| Task to carry out |
Locate the string "Zakopane" in the records below. Copy every line where it occurs.

| Input data |
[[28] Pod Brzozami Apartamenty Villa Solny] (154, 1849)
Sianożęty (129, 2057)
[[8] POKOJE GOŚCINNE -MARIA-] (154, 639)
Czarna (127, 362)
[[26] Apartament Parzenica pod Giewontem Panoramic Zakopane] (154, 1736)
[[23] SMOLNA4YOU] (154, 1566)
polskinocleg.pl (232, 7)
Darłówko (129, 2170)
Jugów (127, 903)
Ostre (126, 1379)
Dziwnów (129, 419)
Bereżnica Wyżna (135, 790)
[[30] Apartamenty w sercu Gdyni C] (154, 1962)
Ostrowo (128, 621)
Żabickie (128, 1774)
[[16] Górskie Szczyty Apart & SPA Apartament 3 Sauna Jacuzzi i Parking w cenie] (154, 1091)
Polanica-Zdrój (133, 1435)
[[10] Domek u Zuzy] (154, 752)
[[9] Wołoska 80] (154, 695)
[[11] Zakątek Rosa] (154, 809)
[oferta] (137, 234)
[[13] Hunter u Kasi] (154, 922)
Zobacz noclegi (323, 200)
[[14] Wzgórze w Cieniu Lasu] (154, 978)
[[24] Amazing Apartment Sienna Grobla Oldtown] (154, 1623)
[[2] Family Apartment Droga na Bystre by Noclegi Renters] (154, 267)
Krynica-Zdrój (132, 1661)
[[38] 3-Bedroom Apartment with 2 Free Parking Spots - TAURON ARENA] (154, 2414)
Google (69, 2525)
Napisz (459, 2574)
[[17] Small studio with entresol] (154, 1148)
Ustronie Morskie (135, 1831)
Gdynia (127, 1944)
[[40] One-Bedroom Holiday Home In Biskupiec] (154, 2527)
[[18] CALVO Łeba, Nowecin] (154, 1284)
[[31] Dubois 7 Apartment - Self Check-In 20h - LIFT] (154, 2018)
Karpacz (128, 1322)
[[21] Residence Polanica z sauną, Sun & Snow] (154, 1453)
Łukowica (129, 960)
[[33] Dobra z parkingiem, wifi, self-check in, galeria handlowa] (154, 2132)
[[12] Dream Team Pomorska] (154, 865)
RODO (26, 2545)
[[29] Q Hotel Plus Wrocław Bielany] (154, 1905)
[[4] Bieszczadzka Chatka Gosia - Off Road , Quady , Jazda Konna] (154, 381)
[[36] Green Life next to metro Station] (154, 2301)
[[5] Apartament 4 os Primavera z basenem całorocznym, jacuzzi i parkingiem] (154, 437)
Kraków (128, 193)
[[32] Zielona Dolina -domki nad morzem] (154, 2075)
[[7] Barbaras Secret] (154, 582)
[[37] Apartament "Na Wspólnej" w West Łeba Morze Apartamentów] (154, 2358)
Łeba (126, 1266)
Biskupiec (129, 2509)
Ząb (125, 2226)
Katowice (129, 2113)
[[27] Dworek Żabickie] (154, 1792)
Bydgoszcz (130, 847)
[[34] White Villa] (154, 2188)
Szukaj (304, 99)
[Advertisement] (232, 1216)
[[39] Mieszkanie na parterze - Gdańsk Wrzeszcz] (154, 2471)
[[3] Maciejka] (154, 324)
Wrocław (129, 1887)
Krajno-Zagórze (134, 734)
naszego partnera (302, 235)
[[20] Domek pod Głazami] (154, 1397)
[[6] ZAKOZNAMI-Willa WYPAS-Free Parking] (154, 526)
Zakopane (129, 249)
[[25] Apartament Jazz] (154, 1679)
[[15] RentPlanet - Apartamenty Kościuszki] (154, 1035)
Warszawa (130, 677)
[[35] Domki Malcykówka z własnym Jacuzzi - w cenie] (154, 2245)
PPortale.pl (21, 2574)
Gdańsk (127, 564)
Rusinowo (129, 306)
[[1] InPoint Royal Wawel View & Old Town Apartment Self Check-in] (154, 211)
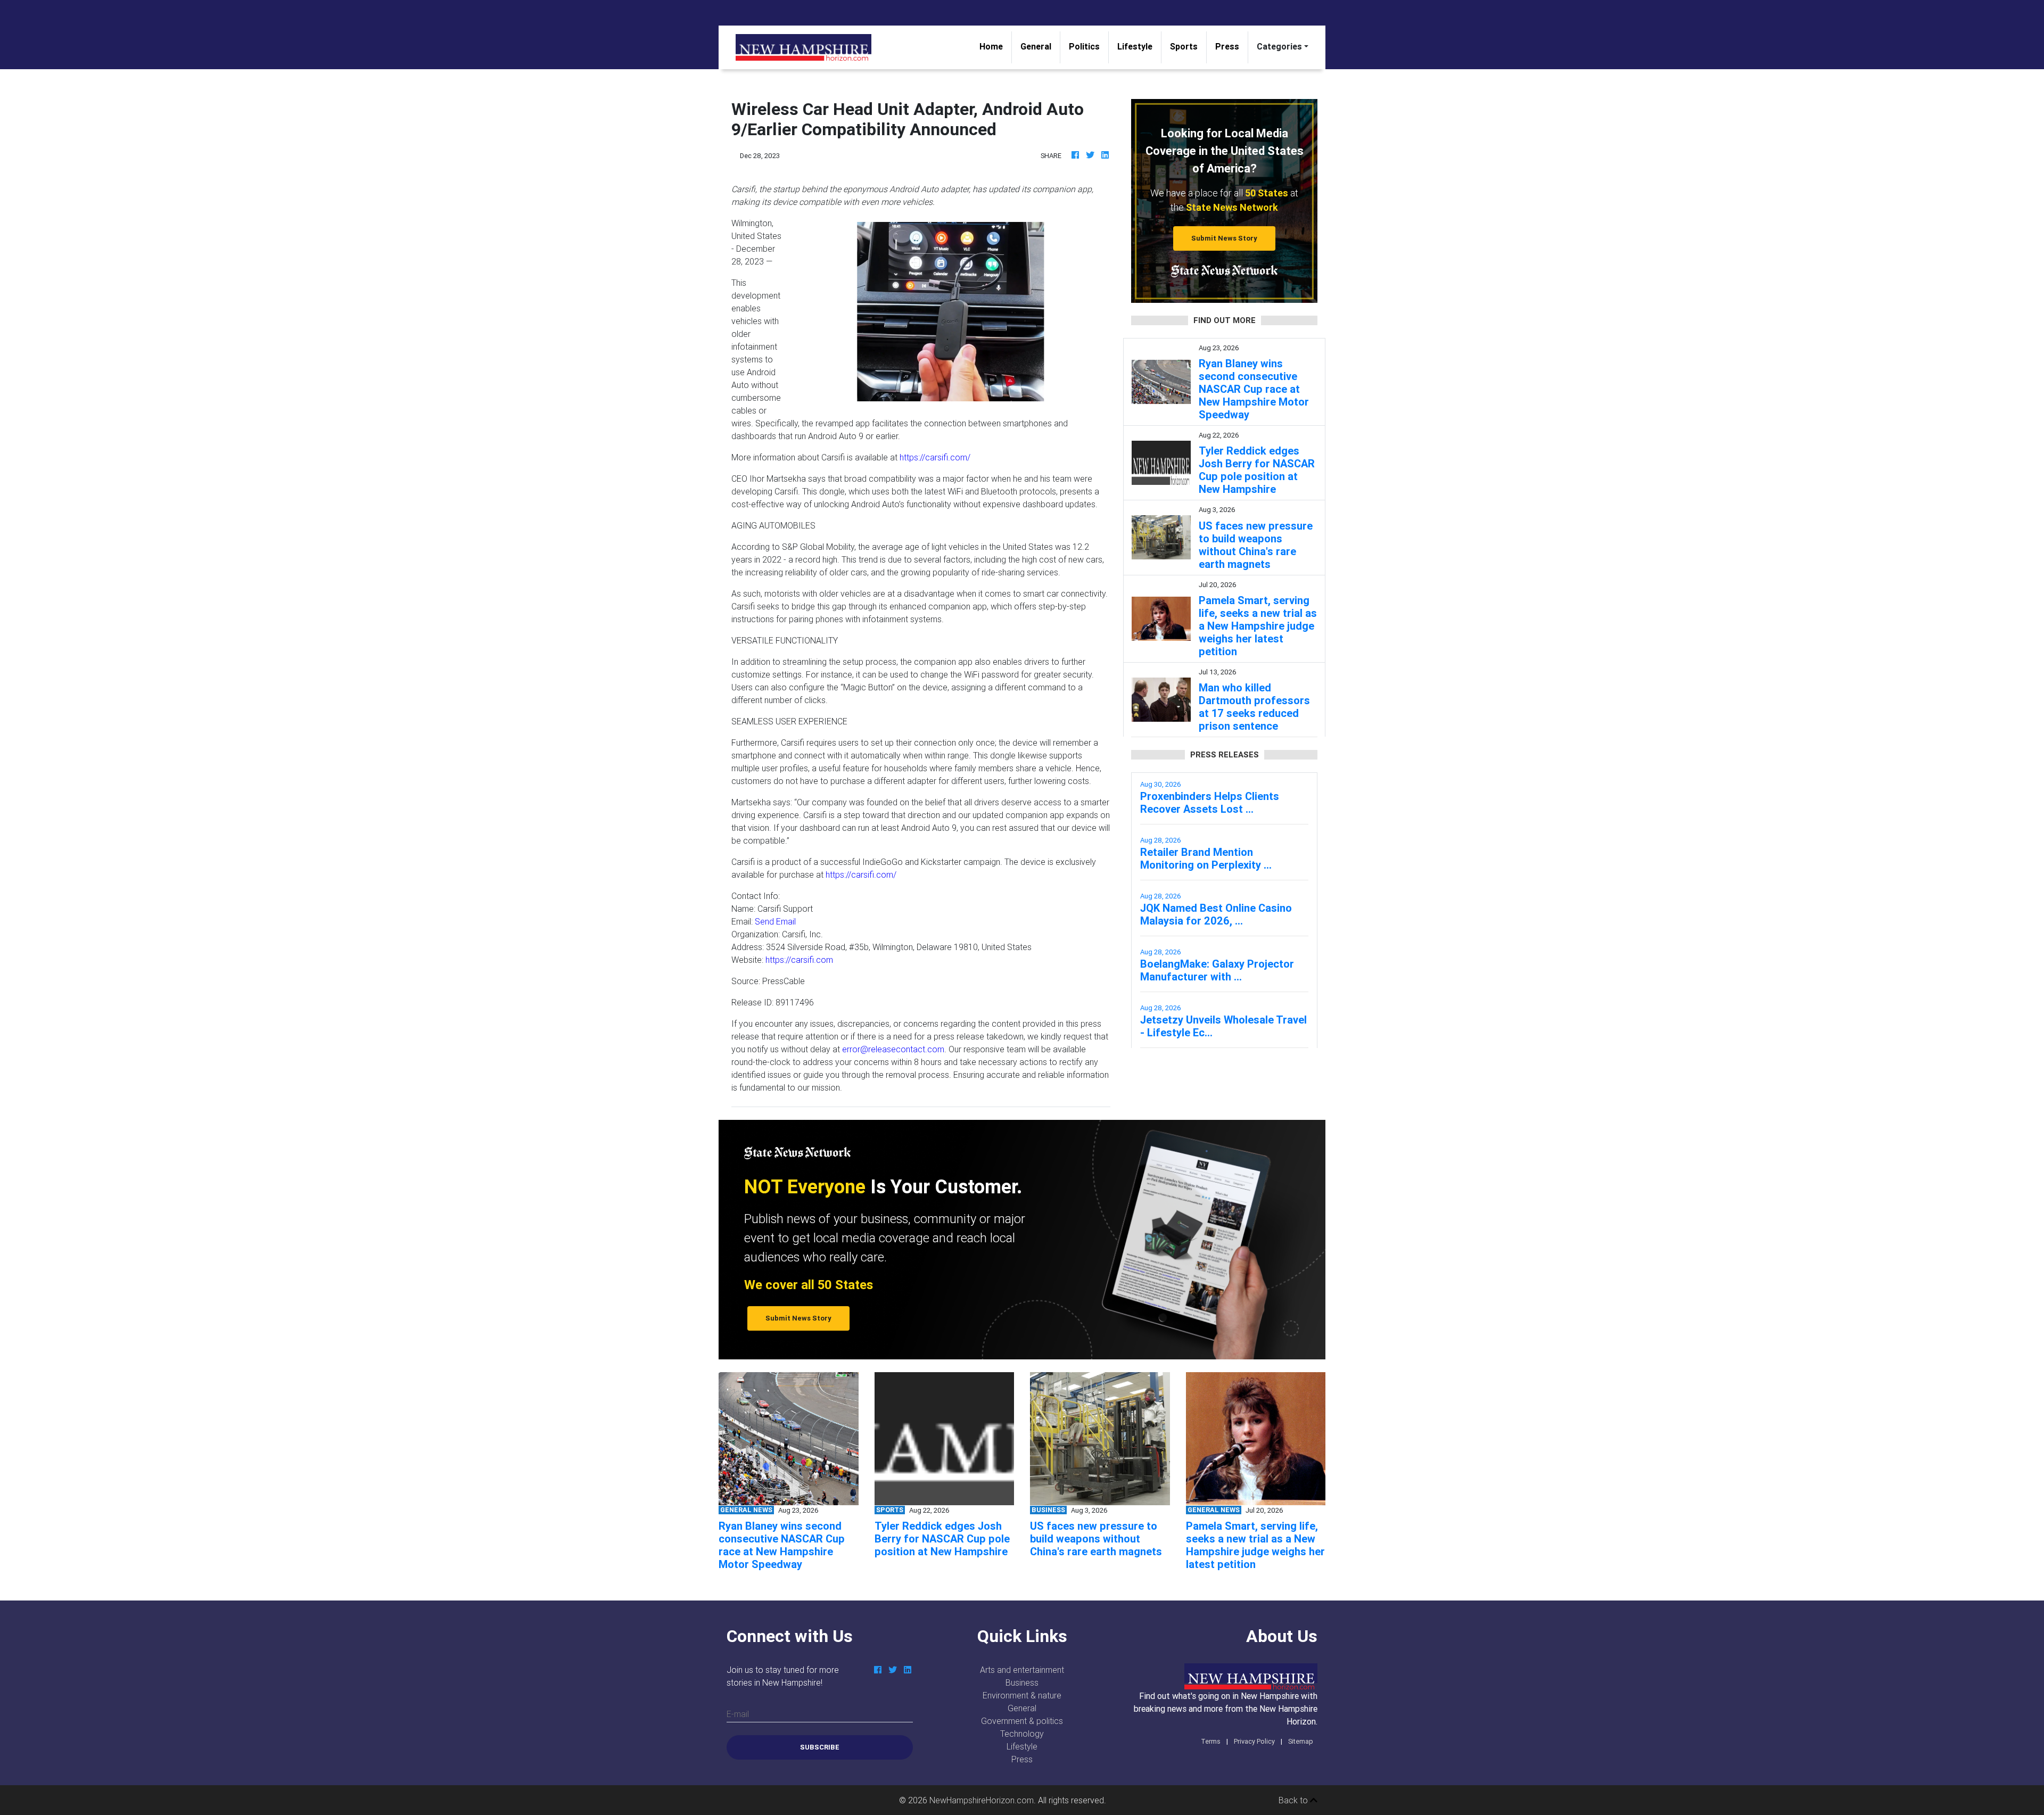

| Response to the task |
[[26] Apartament Parzenica pod Giewontem Panoramic Zakopane] (154, 1736)
Zakopane (129, 249)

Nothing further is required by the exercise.